老爷子还没死,眼睛还没瞎。他们平日里搞的小动作,老爷子都看在眼里呢。
赵仲针笑了笑,他知道,这些话,是说给别人听的,也是说给自己听的。
说给自己听,就是让自己知道,他的后边,还站着一根撑天的柱子呢。
只要这柱子不倒,这天,什么时候都塌不下来!
……
出大事了!
当然了,这大事要看怎么理解。
在仁宗看来,边塞那边的事儿,都是大事!
交阯又在边路挑衅了。
仁宗把奏报扔下,直接差人把诸位大臣给提溜了过来。
等宰辅们陆续赶来,眼看着陛下一脸怒意的表情,大家也是有些惴惴不安。
怎么了这是?
仁宗把奏报扔到了诸位宰辅面前,冷声说道:“看看吧。”
众人传阅奏报之后,一个个的也都拧起了眉头。
交阯啊,这些人,又蠢蠢欲动了。
说来说去,还是不老实啊。
关键是这些人距离大宋的核心统治范围太远了,大宋对他们的控制,有一种鞭长莫及的感觉。
所以他们才敢时不时得过来作死……不对,应该说是过来挑衅一番。
这就好像苍蝇一样。
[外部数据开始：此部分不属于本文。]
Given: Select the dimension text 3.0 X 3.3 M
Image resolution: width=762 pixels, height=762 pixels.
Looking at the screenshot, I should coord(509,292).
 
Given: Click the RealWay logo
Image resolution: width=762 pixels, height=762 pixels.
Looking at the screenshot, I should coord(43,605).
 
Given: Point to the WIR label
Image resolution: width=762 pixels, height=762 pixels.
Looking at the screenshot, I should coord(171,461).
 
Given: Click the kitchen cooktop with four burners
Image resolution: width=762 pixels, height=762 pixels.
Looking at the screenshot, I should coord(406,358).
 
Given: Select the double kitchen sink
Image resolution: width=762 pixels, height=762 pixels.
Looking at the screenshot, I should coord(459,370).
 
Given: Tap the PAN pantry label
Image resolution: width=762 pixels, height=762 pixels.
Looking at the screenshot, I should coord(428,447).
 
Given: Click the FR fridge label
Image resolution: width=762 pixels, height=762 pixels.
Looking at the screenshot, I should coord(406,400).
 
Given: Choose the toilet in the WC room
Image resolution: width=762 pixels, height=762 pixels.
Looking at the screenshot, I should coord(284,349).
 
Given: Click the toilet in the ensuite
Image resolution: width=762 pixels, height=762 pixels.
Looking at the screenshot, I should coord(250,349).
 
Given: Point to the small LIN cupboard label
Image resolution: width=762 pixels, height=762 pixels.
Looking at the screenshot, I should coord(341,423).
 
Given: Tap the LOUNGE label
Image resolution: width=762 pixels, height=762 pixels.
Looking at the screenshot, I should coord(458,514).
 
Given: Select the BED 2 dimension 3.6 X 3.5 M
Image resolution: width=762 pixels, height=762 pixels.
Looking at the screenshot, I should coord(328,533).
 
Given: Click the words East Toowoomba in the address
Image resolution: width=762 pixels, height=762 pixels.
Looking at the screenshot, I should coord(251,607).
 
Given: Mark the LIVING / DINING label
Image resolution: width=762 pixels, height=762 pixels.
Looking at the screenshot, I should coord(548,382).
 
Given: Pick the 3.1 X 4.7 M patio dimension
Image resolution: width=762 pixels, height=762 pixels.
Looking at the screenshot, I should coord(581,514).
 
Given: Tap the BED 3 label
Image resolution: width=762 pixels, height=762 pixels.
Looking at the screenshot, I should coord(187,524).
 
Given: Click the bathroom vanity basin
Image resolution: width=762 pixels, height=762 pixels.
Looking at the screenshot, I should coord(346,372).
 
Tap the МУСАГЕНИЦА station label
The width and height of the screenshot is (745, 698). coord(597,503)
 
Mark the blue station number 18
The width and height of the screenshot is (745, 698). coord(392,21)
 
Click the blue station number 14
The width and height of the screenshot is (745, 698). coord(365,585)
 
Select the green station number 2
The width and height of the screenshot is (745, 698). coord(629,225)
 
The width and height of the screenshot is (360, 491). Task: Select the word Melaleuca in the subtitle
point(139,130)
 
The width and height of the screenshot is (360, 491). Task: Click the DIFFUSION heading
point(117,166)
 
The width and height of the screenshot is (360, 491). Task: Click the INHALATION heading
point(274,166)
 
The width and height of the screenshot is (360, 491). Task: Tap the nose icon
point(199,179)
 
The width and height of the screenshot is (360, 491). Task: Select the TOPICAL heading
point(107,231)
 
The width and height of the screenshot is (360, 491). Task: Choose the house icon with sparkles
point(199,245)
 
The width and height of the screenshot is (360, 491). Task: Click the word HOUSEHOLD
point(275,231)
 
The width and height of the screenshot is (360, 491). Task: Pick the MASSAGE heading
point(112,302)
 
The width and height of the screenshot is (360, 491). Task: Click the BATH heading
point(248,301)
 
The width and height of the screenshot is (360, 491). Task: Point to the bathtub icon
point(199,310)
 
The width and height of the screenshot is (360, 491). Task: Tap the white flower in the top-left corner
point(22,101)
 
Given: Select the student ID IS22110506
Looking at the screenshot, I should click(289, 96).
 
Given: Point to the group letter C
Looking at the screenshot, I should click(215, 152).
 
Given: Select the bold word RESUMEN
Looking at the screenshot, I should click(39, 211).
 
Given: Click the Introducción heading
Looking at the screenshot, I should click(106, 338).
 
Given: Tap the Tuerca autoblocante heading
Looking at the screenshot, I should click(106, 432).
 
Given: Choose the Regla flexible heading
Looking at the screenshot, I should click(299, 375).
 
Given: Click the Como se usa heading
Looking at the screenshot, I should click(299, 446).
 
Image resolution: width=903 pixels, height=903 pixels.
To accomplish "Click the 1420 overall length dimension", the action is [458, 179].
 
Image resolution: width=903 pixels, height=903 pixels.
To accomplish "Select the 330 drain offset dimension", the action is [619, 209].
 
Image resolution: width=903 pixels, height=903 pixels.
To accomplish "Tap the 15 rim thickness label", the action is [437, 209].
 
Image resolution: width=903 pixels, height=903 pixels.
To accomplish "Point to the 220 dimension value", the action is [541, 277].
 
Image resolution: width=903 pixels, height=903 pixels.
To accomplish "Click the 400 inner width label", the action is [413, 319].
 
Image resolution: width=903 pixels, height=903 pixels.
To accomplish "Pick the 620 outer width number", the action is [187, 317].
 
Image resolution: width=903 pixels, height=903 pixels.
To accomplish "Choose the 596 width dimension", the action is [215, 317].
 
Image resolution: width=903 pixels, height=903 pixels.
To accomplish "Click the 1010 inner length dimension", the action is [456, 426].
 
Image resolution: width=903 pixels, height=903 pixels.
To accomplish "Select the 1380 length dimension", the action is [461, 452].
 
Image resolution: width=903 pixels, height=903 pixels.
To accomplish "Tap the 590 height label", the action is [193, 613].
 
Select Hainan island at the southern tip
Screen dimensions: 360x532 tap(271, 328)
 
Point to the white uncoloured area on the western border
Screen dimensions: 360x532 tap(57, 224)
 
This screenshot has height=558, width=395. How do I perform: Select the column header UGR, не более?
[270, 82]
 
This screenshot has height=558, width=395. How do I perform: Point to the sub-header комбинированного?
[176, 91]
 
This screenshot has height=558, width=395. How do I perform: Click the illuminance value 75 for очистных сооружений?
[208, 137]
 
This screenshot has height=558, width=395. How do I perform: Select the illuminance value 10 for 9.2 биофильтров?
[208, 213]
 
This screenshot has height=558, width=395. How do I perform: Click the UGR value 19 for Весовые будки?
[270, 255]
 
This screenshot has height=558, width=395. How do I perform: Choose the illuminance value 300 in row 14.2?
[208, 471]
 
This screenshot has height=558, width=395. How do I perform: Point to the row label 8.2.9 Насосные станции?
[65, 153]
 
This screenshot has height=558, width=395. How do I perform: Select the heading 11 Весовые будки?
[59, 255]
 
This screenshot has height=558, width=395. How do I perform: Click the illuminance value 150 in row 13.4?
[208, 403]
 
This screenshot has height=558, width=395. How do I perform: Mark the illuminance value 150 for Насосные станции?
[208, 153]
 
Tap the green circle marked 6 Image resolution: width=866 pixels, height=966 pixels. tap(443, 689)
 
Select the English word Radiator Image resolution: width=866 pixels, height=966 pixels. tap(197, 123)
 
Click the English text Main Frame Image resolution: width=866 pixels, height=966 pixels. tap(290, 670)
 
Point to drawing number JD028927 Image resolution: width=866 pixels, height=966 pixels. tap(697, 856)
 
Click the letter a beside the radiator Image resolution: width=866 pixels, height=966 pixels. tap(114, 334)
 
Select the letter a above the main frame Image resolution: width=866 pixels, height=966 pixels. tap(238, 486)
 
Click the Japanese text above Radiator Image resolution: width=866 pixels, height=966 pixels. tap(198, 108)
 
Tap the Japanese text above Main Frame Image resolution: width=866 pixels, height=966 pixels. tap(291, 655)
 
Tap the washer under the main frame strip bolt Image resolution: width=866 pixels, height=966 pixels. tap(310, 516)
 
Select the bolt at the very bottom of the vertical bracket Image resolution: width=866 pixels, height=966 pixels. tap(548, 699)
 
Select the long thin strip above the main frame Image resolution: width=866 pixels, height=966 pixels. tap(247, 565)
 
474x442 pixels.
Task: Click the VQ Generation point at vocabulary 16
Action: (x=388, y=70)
他不往你眼前飞,就在你旁边绕来绕去的。你想弄死他吧,他飞的还快,你不管他吧,一直这么膈应人,也讨厌啊。
现在眼看着陛下的态度和表情,大家就知道,这是把陛下给惹恼了啊。这是要准备出手打苍蝇了。
富弼想了想,开口说道:“陛下……年前那西夏人,毕竟吃了一个大亏,现在还不知道他们会如何应对呢……”
这话就是在提醒仁宗,悠着点。西夏人说不定憋着坏呢。您现在要是把精力放在西南,万一出事儿的话,怎么办?
毕竟,对大宋来说,真正的威胁还是那些西夏人跟辽人啊。
韩稚圭也是老毛病了,只要听到西夏这两个字儿,就浑身不舒服。
听到富弼这么一说,韩稚圭也上前说道:“陛下,臣以为,富相说的没错。那西夏人在西北蠢蠢欲动,交阯这边吧……又赶上了。”
“臣以为,还是要把关注点放在西夏那边啊。至于说交阯这边……毕竟他们撩拨的是广南西路的西坪,那地方……是羁縻州啊。”
交阯是挑衅了,不过他们挑衅蹦跶的地方,是在西坪。西坪是哪儿呢?
广南西路的一个不重要的地方,最关键的是,这个是在边远少数民族地区置的州。
说白了,就是以夷制夷的一个州县,跟现在的自治区差不多。
这大老远的自治区,不过就是名义上,归大宋管。可是实际上呢,大宋在这个地方没有太多的控制权。
因此,韩稚圭的意思就是:管他们死活干甚?
曾乐正觉得这个想法不错,他也点头说道:“陛下,韩大人说得没错啊,西坪和交阯……让他们自相厮杀便是。”
“咱们就不用管。毕竟这事儿,也和西坪脱不开干系。让那两边人随便打,咱们不插手。到时候,那交阯也不能说咱们大宋什么。”
“这样的话,他们交阯在西坪闹腾够了,再想闹咱们大宋,也没有理由了。咱们大宋自然安然无恙。”
这话说的,大家也都纷纷点头。
说起来,这交阯是苍蝇,可是膈应人是够了,要说那苍蝇化身成苍鹰,咬你一块肉,还是不可能的。
这是所有人的看法。
仁宗点了点头,不过他不能马上表态。
想了想,他开口说道:“这事儿啊……再想想吧。”
回头你们再商量商量,没问题的话,就这么办吧。